▶ **Work task**: Copy the entries exactly, leaving out nothing.

-------- Recorded information

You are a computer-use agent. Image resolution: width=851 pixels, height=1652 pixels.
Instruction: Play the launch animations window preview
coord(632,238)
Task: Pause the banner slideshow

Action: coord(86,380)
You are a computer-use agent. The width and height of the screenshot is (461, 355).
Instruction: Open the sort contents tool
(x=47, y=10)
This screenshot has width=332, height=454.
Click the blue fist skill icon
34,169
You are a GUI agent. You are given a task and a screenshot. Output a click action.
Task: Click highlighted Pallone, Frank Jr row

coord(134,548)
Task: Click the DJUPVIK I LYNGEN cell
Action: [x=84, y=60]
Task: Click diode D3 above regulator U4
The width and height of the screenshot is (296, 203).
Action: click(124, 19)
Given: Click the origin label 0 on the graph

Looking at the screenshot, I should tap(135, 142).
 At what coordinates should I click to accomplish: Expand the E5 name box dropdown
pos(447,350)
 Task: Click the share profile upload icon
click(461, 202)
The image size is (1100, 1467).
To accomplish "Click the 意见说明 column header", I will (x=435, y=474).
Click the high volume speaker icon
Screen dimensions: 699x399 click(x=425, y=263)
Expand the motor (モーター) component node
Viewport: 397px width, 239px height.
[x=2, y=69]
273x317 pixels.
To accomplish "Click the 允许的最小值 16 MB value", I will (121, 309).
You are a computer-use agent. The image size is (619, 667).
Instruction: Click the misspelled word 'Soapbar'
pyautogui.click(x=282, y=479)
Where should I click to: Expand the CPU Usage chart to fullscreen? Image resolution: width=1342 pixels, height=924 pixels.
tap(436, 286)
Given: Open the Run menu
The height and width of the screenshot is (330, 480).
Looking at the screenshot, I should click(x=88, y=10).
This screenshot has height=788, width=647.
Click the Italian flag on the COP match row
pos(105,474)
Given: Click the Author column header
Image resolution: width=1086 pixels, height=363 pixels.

----------------

▶ **Output of the task**:
You are a computer-use agent. Image resolution: width=851 pixels, height=1652 pixels.
Instruction: Play the launch animations window preview
coord(632,238)
Task: Pause the banner slideshow

Action: coord(86,380)
You are a computer-use agent. The width and height of the screenshot is (461, 355).
Instruction: Open the sort contents tool
(x=47, y=10)
This screenshot has width=332, height=454.
Click the blue fist skill icon
34,169
You are a GUI agent. You are given a task and a screenshot. Output a click action.
Task: Click highlighted Pallone, Frank Jr row

coord(134,548)
Task: Click the DJUPVIK I LYNGEN cell
Action: [x=84, y=60]
Task: Click diode D3 above regulator U4
The width and height of the screenshot is (296, 203).
Action: click(124, 19)
Given: Click the origin label 0 on the graph

Looking at the screenshot, I should tap(135, 142).
 At what coordinates should I click to accomplish: Expand the E5 name box dropdown
pos(447,350)
 Task: Click the share profile upload icon
click(461, 202)
The image size is (1100, 1467).
To accomplish "Click the 意见说明 column header", I will (x=435, y=474).
Click the high volume speaker icon
Screen dimensions: 699x399 click(x=425, y=263)
Expand the motor (モーター) component node
Viewport: 397px width, 239px height.
[x=2, y=69]
273x317 pixels.
To accomplish "Click the 允许的最小值 16 MB value", I will (121, 309).
You are a computer-use agent. The image size is (619, 667).
Instruction: Click the misspelled word 'Soapbar'
pyautogui.click(x=282, y=479)
Where should I click to: Expand the CPU Usage chart to fullscreen? Image resolution: width=1342 pixels, height=924 pixels.
tap(436, 286)
Given: Open the Run menu
The height and width of the screenshot is (330, 480).
Looking at the screenshot, I should click(x=88, y=10).
This screenshot has height=788, width=647.
Click the Italian flag on the COP match row
pos(105,474)
Given: Click the Author column header
Image resolution: width=1086 pixels, height=363 pixels.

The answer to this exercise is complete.